Mais cette acception de l'innovation sociale constitue son sens faible, et très ambigu : l'innovation sociale devrait donc compenser les angles morts des institutions en péril (hôpital, services sociaux, Armée, Université...) ? Quel marché de dupes - car jusqu'où cela serait-il concrètement possible ? Et comment cela serait-il politiquement souhaitable ?
D'un autre côté, l'innovation sociale envisagée de manière à la fois plus ambitieuse et plus approfondie me semble représenter un moyen de parvenir à une nouvelle institution imaginaire de la société : avec cette expression, Cornelius Castoriadis offrait dans son grand livre de 1975 une perspective renouvelante à sa propre critique de la société moderne. Toute société, écrivait le philosophe, se structure autour de pratiques socio-techniques étayées par des discours et des images qui orientent le psychisme. Ces discours-images et ces pratiques ne sont pas nécessairement alignés, ils peuvent être en contradiction.

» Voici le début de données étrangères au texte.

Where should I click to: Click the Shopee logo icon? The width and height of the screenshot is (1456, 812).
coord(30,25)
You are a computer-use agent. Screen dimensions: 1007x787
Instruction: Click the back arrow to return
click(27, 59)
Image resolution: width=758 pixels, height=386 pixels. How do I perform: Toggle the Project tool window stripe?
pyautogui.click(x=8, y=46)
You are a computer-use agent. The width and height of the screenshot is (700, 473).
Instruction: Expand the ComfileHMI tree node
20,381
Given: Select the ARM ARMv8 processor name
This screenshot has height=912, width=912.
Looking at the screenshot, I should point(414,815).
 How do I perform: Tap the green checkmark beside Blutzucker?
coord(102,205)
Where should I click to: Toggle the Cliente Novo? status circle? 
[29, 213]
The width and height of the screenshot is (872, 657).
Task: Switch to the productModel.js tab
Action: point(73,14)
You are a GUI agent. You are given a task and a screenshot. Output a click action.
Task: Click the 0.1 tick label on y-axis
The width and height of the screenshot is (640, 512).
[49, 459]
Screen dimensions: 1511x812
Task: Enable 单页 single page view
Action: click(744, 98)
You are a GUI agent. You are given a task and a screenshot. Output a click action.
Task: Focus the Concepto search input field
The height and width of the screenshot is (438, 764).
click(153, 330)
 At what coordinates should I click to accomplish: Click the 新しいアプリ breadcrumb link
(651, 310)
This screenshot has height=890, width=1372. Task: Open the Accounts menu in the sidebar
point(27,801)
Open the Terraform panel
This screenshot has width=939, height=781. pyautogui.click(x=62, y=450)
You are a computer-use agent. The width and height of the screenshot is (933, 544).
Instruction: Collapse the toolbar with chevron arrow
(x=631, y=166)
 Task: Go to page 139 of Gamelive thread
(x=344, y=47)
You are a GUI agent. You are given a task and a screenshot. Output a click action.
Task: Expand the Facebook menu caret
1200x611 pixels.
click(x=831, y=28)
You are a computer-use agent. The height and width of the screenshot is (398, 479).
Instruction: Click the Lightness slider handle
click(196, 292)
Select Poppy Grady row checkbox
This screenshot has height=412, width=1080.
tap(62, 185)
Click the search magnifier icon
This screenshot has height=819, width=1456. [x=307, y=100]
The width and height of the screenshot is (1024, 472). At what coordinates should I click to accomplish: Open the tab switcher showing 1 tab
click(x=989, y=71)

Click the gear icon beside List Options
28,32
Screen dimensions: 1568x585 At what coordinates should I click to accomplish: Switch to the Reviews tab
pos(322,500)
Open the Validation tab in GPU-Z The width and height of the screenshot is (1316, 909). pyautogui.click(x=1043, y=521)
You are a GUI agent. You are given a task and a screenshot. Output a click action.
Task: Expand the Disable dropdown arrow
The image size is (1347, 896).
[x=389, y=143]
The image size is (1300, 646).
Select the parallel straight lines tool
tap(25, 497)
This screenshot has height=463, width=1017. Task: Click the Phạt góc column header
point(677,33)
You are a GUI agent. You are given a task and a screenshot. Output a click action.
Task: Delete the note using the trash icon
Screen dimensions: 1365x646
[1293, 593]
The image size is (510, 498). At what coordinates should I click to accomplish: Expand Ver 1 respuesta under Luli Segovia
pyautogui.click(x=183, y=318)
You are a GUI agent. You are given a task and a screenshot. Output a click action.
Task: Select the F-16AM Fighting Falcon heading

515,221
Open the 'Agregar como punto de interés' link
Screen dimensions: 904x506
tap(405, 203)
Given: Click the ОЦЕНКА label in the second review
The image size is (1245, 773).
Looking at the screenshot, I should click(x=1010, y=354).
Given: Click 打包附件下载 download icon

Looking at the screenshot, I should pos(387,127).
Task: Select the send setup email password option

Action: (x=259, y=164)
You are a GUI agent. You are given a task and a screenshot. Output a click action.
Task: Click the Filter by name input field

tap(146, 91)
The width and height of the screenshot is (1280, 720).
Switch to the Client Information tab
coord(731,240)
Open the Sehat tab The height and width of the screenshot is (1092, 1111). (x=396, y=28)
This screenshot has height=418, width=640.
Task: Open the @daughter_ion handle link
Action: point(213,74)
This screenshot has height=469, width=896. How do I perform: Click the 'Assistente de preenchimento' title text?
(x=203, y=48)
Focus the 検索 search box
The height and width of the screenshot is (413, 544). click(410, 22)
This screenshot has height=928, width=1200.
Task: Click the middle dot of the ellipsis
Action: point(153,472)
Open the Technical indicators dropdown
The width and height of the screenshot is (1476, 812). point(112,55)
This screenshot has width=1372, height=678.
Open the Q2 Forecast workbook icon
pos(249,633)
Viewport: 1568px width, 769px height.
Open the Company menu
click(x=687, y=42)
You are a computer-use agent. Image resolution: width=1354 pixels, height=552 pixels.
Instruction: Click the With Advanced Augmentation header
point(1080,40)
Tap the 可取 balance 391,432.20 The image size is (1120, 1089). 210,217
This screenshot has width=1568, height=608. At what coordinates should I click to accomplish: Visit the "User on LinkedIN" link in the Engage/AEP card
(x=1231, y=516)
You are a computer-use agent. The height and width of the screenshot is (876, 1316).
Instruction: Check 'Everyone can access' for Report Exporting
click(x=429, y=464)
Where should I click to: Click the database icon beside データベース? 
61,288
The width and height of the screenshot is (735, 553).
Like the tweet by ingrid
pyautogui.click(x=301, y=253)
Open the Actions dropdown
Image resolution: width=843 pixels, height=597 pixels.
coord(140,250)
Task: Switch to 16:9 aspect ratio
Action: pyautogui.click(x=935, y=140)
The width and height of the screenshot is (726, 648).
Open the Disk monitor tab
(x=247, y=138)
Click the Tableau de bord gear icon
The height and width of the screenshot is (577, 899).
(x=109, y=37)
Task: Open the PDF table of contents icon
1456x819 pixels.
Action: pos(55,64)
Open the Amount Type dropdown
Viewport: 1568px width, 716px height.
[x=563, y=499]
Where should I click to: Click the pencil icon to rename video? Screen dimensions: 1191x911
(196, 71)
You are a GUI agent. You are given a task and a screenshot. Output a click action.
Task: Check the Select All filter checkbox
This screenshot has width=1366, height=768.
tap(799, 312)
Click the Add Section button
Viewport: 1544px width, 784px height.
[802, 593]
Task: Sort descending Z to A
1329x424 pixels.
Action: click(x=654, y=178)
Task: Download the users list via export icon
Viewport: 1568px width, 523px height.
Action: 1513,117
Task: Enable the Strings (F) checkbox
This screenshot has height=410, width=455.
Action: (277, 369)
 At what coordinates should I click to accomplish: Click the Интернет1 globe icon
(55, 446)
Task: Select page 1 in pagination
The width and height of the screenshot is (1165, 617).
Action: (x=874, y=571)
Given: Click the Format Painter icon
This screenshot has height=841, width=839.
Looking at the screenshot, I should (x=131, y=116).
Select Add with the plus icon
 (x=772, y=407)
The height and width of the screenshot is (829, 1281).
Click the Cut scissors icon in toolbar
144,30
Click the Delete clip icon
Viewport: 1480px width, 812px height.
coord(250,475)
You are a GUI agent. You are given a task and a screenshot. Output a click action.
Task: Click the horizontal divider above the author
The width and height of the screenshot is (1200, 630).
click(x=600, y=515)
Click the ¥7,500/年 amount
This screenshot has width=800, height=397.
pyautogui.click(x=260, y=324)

Aujourd'hui, précisément, les représentations mentales qui étayent le discours de l'innovation débordent la sphère industrielle pour laquelle elle a été conçue, au point de receler des ressources susceptibles de la renverser. Il y a dans l'imaginaire convoqué par les expériences d'innovation sociale de quoi réinventer un monde commun.
Pour étayer cette hypothèse, il suffit d'observer le mixte de ferveur, d'originalité et de pertinence de ces expériences. Cela permet de reconnaître la force d'émancipation des collectifs dans leurs tentatives de réinventer leur propre activité. Dans ce cas, innover ne consiste pas à s'adapter, mais à réellement improviser, à savoir découvrir ou forger un sens nouveau au sein d'un projet commun.
Cette perspective donne même le vertige : les modes de génération du nouveau via la créativité, s'ils sont partagés, nourrissent une nouvelle forme d'innovation "sauvage", mais alors ce qualificatif désigne la capacité d'autonomie des collectifs : elle apparaît aussi imprévisible dans ses surgissements qu'intrinsèquement très grande.
En d'autres termes, l'éthique de/dans/pour l'innovation ne consiste pas à cesser d'innover, mais à le faire autrement : l'innovation étroitement conçue peut constituer une partie du problème que les sociétés contemporaines ont hérité de la modernité industrialiste et capitaliste ; l'innovation repensée ou plutôt réorientée constitue pour elles une partie de la solution.